● **Do this**: Give the records below as a numbered list, leaving out any blank lines.

(Target pointing data)
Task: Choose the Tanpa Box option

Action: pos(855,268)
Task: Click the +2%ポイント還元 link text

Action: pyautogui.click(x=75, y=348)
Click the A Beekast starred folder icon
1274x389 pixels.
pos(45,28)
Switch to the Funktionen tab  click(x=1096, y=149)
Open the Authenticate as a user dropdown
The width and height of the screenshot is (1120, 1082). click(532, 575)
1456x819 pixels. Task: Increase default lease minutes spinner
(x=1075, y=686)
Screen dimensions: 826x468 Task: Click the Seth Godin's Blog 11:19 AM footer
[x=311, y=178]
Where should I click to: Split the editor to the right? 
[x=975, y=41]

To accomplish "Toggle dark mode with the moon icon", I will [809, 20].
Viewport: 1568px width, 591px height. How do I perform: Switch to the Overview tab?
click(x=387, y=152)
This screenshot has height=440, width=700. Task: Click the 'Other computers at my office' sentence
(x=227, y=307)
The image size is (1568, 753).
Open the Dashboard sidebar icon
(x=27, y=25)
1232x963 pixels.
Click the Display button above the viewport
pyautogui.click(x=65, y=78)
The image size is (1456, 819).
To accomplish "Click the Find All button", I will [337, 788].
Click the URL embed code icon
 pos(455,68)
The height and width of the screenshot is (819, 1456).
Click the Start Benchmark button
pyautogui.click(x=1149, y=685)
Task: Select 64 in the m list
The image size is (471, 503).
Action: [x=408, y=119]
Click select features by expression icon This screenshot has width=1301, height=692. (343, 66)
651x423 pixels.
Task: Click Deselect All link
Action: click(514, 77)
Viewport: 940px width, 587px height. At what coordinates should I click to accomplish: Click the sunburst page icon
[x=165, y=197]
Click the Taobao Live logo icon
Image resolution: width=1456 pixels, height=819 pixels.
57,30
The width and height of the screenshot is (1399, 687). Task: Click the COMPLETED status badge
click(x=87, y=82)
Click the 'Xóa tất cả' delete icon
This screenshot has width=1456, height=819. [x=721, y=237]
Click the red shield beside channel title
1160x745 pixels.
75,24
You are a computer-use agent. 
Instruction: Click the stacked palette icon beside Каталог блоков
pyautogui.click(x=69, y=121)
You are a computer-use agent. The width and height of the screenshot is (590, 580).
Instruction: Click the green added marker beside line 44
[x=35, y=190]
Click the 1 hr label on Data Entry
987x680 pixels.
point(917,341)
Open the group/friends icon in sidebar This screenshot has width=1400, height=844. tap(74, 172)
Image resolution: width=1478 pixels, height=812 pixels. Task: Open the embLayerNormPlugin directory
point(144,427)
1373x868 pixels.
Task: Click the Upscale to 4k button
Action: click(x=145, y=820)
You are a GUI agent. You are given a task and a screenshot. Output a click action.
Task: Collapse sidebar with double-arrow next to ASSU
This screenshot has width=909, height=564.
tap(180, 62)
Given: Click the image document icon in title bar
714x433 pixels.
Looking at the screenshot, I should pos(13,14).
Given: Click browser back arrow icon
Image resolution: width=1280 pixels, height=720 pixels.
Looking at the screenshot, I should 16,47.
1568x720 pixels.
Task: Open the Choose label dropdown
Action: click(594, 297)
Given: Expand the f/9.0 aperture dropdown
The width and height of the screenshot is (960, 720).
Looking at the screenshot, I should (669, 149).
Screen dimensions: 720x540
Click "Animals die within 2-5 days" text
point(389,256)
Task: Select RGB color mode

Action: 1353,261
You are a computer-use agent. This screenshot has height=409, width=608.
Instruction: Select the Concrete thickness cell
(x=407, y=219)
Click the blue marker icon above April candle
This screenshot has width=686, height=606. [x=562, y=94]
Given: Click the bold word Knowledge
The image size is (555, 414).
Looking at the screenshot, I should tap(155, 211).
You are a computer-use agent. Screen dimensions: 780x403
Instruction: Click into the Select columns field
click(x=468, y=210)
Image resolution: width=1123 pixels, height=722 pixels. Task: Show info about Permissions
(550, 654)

● **Output for this exercise**:
1. Task: Choose the Tanpa Box option
2. Action: pos(855,268)
3. Task: Click the +2%ポイント還元 link text
4. Action: pyautogui.click(x=75, y=348)
5. Click the A Beekast starred folder icon
6. 1274x389 pixels.
7. pos(45,28)
8. Switch to the Funktionen tab  click(x=1096, y=149)
9. Open the Authenticate as a user dropdown
10. The width and height of the screenshot is (1120, 1082). click(532, 575)
11. 1456x819 pixels. Task: Increase default lease minutes spinner
12. (x=1075, y=686)
13. Screen dimensions: 826x468 Task: Click the Seth Godin's Blog 11:19 AM footer
14. [x=311, y=178]
15. Where should I click to: Split the editor to the right? 
16. [x=975, y=41]
17. To accomplish "Toggle dark mode with the moon icon", I will [809, 20].
18. Viewport: 1568px width, 591px height. How do I perform: Switch to the Overview tab?
19. click(x=387, y=152)
20. This screenshot has height=440, width=700. Task: Click the 'Other computers at my office' sentence
21. (x=227, y=307)
22. The image size is (1568, 753).
23. Open the Dashboard sidebar icon
24. (x=27, y=25)
25. 1232x963 pixels.
26. Click the Display button above the viewport
27. pyautogui.click(x=65, y=78)
28. The image size is (1456, 819).
29. To accomplish "Click the Find All button", I will [337, 788].
30. Click the URL embed code icon
31.  pos(455,68)
32. The height and width of the screenshot is (819, 1456).
33. Click the Start Benchmark button
34. pyautogui.click(x=1149, y=685)
35. Task: Select 64 in the m list
36. The image size is (471, 503).
37. Action: [x=408, y=119]
38. Click select features by expression icon This screenshot has width=1301, height=692. (343, 66)
39. 651x423 pixels.
40. Task: Click Deselect All link
41. Action: click(514, 77)
42. Viewport: 940px width, 587px height. At what coordinates should I click to accomplish: Click the sunburst page icon
43. [x=165, y=197]
44. Click the Taobao Live logo icon
45. Image resolution: width=1456 pixels, height=819 pixels.
46. 57,30
47. The width and height of the screenshot is (1399, 687). Task: Click the COMPLETED status badge
48. click(x=87, y=82)
49. Click the 'Xóa tất cả' delete icon
50. This screenshot has width=1456, height=819. [x=721, y=237]
51. Click the red shield beside channel title
52. 1160x745 pixels.
53. 75,24
54. You are a computer-use agent. 
55. Instruction: Click the stacked palette icon beside Каталог блоков
56. pyautogui.click(x=69, y=121)
57. You are a computer-use agent. The width and height of the screenshot is (590, 580).
58. Instruction: Click the green added marker beside line 44
59. [x=35, y=190]
60. Click the 1 hr label on Data Entry
61. 987x680 pixels.
62. point(917,341)
63. Open the group/friends icon in sidebar This screenshot has width=1400, height=844. tap(74, 172)
64. Image resolution: width=1478 pixels, height=812 pixels. Task: Open the embLayerNormPlugin directory
65. point(144,427)
66. 1373x868 pixels.
67. Task: Click the Upscale to 4k button
68. Action: click(x=145, y=820)
69. You are a GUI agent. You are given a task and a screenshot. Output a click action.
70. Task: Collapse sidebar with double-arrow next to ASSU
71. This screenshot has width=909, height=564.
72. tap(180, 62)
73. Given: Click the image document icon in title bar
74. 714x433 pixels.
75. Looking at the screenshot, I should pos(13,14).
76. Given: Click browser back arrow icon
77. Image resolution: width=1280 pixels, height=720 pixels.
78. Looking at the screenshot, I should 16,47.
79. 1568x720 pixels.
80. Task: Open the Choose label dropdown
81. Action: click(594, 297)
82. Given: Expand the f/9.0 aperture dropdown
83. The width and height of the screenshot is (960, 720).
84. Looking at the screenshot, I should (669, 149).
85. Screen dimensions: 720x540
86. Click "Animals die within 2-5 days" text
87. point(389,256)
88. Task: Select RGB color mode
89. Action: 1353,261
90. You are a computer-use agent. This screenshot has height=409, width=608.
91. Instruction: Select the Concrete thickness cell
92. (x=407, y=219)
93. Click the blue marker icon above April candle
94. This screenshot has width=686, height=606. [x=562, y=94]
95. Given: Click the bold word Knowledge
96. The image size is (555, 414).
97. Looking at the screenshot, I should tap(155, 211).
98. You are a computer-use agent. Screen dimensions: 780x403
99. Instruction: Click into the Select columns field
100. click(x=468, y=210)
101. Image resolution: width=1123 pixels, height=722 pixels. Task: Show info about Permissions
102. (550, 654)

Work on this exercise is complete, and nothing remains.